• _MATERIAL PROVIDED_:
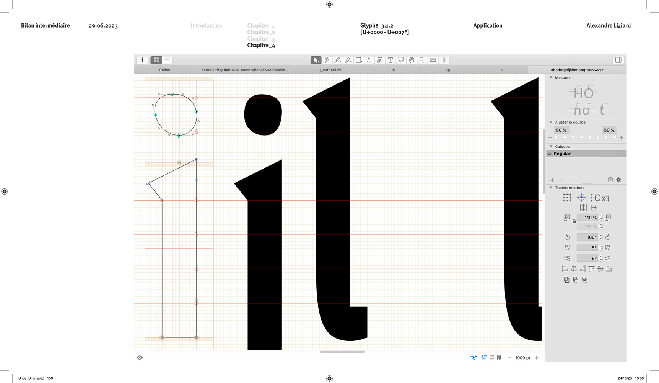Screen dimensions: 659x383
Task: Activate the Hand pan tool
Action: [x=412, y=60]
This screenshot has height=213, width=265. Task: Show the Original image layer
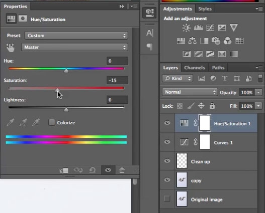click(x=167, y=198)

---

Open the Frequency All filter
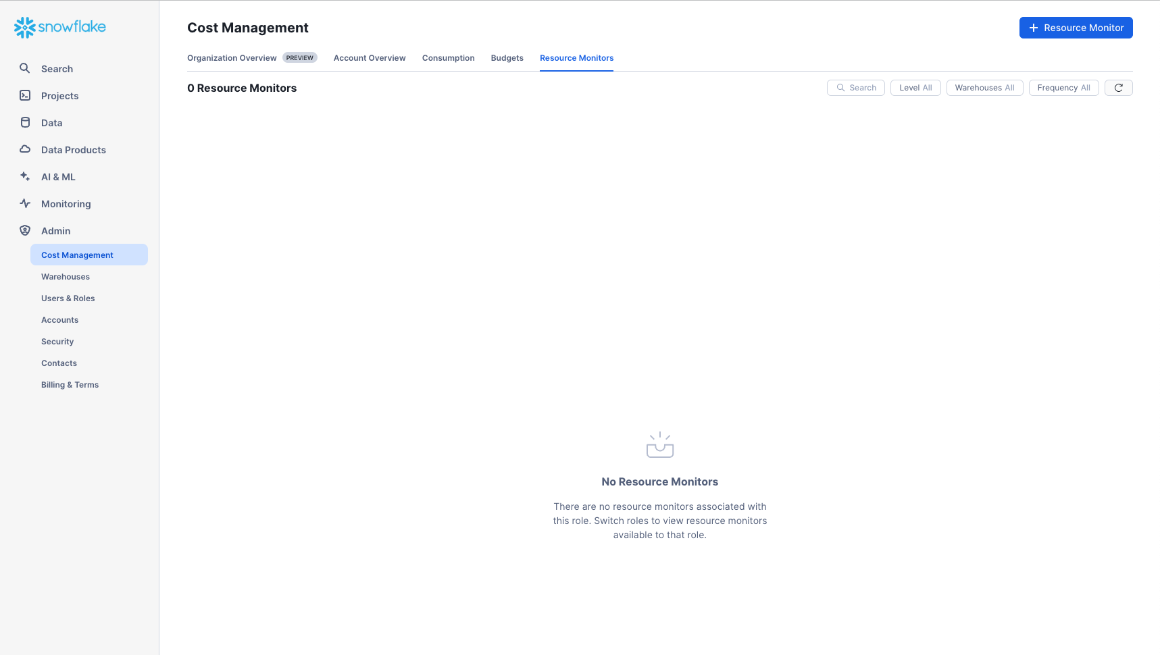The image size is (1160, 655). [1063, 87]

• _REQUIREMENT_:
In the stretch from the line containing "Screen dimensions: 659x383" through the line containing "click(x=167, y=198)", switch "Original" to "Edited" and reproduce those lines with nothing else altered. Leave the pictures out of your answer.

• _COMPLETE ANSWER_:
Screen dimensions: 659x383
Task: Activate the Hand pan tool
Action: [x=412, y=60]
This screenshot has height=213, width=265. Task: Show the Edited image layer
click(x=167, y=198)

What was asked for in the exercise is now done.